Gesteld doel 1:
Noem alle personen die in het tekstfragment over de beste Belgische verdedigers bij naam voorkomen.
Gesteld doel 2:
Werk alle vermeldingen hieronder bij door elke "Instruction" te vervangen door "Command". Laat al het andere ongewijzigd.

Beste Belgische verdedigers ooit: vier vertegenwoordigers van ‘Gouden Generatie'

Beste Belgische verdedigers ooit: vier vertegenwoordigers van ‘Gouden Generatie'

10-09-2020 09:00 Laatste update: 19:40
60

In de nasleep van het Nations-League-duel van de Rode Duivels in Denemarken (0-2) liet Frank Raes zich ontvallen dat hij Toby Alderweireld tot de beste Belgische centrale verdedigers aller tijden rekent. Altijd suggestief, zulke uitspraken. Toch neemt VoetbalPrimeur.be de handschoen met plezier op. Onze redactie stelde haar eigen top-tien op, die uiteraard voor discussie vatbaar is.

10. Hugo Broos
Sober, zo omschrijft de oudere voetbalfanaat Broos het vaakst. Dat is zeker geen misselijke eigenschap voor een centrumverdediger. In zijn jarenlange dienstperiode bij RSC Anderlecht stapelde de lepe vos de trofeeën op: vier landstitels en drie bekers. Gelijktijdig voegde hij daar ook nog eens drie Europese prijzen aan toe. Tot twee keer toe mocht Broos de Europa Cup II de lucht in hijsen, in 1983 kwam daar een Europa Cup III bij. In zijn herfstjaren stapte hij doodleuk over naar Club Brugge, waar hij zich nogmaals tot ‘s lands beste kroonde.

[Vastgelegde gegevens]
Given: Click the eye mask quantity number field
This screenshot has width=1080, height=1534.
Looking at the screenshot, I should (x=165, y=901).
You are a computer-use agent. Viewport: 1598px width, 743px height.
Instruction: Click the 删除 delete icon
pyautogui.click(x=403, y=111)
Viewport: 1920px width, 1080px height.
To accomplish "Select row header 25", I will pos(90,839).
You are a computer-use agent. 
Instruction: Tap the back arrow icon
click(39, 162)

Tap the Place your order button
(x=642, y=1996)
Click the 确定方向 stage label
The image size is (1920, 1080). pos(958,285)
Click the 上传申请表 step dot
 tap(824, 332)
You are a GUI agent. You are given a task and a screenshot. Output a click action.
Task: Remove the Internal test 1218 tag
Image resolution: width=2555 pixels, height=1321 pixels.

Volledig antwoord 1:
Frank Raes, Toby Alderweireld, Hugo Broos

Volledig antwoord 2:
Given: Click the eye mask quantity number field
This screenshot has width=1080, height=1534.
Looking at the screenshot, I should (x=165, y=901).
You are a computer-use agent. Viewport: 1598px width, 743px height.
Command: Click the 删除 delete icon
pyautogui.click(x=403, y=111)
Viewport: 1920px width, 1080px height.
To accomplish "Select row header 25", I will pos(90,839).
You are a computer-use agent. 
Command: Tap the back arrow icon
click(39, 162)

Tap the Place your order button
(x=642, y=1996)
Click the 确定方向 stage label
The image size is (1920, 1080). pos(958,285)
Click the 上传申请表 step dot
 tap(824, 332)
You are a GUI agent. You are given a task and a screenshot. Output a click action.
Task: Remove the Internal test 1218 tag
Image resolution: width=2555 pixels, height=1321 pixels.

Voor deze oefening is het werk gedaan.